Reproduce all of the data, making sure that no line differs from the original.

──────

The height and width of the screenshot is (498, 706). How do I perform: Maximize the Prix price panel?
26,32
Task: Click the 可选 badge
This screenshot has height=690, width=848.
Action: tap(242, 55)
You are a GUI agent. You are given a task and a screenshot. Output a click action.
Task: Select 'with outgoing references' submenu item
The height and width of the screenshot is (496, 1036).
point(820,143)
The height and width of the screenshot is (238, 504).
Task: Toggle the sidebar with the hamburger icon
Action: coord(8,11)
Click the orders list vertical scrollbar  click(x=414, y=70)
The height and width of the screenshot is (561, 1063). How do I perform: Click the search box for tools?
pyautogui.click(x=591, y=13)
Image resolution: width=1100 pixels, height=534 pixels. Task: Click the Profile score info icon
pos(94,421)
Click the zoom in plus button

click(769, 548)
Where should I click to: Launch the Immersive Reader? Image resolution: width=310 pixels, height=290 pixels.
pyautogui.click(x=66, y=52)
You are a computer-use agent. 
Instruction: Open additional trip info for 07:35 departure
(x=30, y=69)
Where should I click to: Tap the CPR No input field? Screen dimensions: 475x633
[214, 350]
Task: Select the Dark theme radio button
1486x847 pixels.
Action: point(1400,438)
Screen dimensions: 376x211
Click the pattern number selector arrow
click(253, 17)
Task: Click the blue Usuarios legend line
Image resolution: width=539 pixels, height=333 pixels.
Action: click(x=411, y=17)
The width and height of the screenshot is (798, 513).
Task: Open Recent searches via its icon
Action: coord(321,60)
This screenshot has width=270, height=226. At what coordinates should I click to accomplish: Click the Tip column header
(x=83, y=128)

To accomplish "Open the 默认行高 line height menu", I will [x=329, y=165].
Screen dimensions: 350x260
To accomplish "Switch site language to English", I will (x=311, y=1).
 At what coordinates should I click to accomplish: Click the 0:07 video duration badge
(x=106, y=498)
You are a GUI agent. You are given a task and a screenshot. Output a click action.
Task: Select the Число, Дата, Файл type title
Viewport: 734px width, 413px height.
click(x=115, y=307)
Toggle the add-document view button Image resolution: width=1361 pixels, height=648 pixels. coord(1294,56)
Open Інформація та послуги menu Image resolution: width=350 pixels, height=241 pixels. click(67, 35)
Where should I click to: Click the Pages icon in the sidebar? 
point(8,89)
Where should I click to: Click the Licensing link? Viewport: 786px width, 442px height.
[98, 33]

──────

▶ _Written response_
The height and width of the screenshot is (498, 706). How do I perform: Maximize the Prix price panel?
26,32
Task: Click the 可选 badge
This screenshot has height=690, width=848.
Action: tap(242, 55)
You are a GUI agent. You are given a task and a screenshot. Output a click action.
Task: Select 'with outgoing references' submenu item
The height and width of the screenshot is (496, 1036).
point(820,143)
The height and width of the screenshot is (238, 504).
Task: Toggle the sidebar with the hamburger icon
Action: coord(8,11)
Click the orders list vertical scrollbar  click(x=414, y=70)
The height and width of the screenshot is (561, 1063). How do I perform: Click the search box for tools?
pyautogui.click(x=591, y=13)
Image resolution: width=1100 pixels, height=534 pixels. Task: Click the Profile score info icon
pos(94,421)
Click the zoom in plus button

click(769, 548)
Where should I click to: Launch the Immersive Reader? Image resolution: width=310 pixels, height=290 pixels.
pyautogui.click(x=66, y=52)
You are a computer-use agent. 
Instruction: Open additional trip info for 07:35 departure
(x=30, y=69)
Where should I click to: Tap the CPR No input field? Screen dimensions: 475x633
[214, 350]
Task: Select the Dark theme radio button
1486x847 pixels.
Action: point(1400,438)
Screen dimensions: 376x211
Click the pattern number selector arrow
click(253, 17)
Task: Click the blue Usuarios legend line
Image resolution: width=539 pixels, height=333 pixels.
Action: click(x=411, y=17)
The width and height of the screenshot is (798, 513).
Task: Open Recent searches via its icon
Action: coord(321,60)
This screenshot has width=270, height=226. At what coordinates should I click to accomplish: Click the Tip column header
(x=83, y=128)

To accomplish "Open the 默认行高 line height menu", I will [x=329, y=165].
Screen dimensions: 350x260
To accomplish "Switch site language to English", I will (x=311, y=1).
 At what coordinates should I click to accomplish: Click the 0:07 video duration badge
(x=106, y=498)
You are a GUI agent. You are given a task and a screenshot. Output a click action.
Task: Select the Число, Дата, Файл type title
Viewport: 734px width, 413px height.
click(x=115, y=307)
Toggle the add-document view button Image resolution: width=1361 pixels, height=648 pixels. coord(1294,56)
Open Інформація та послуги menu Image resolution: width=350 pixels, height=241 pixels. click(67, 35)
Where should I click to: Click the Pages icon in the sidebar? 
point(8,89)
Where should I click to: Click the Licensing link? Viewport: 786px width, 442px height.
[98, 33]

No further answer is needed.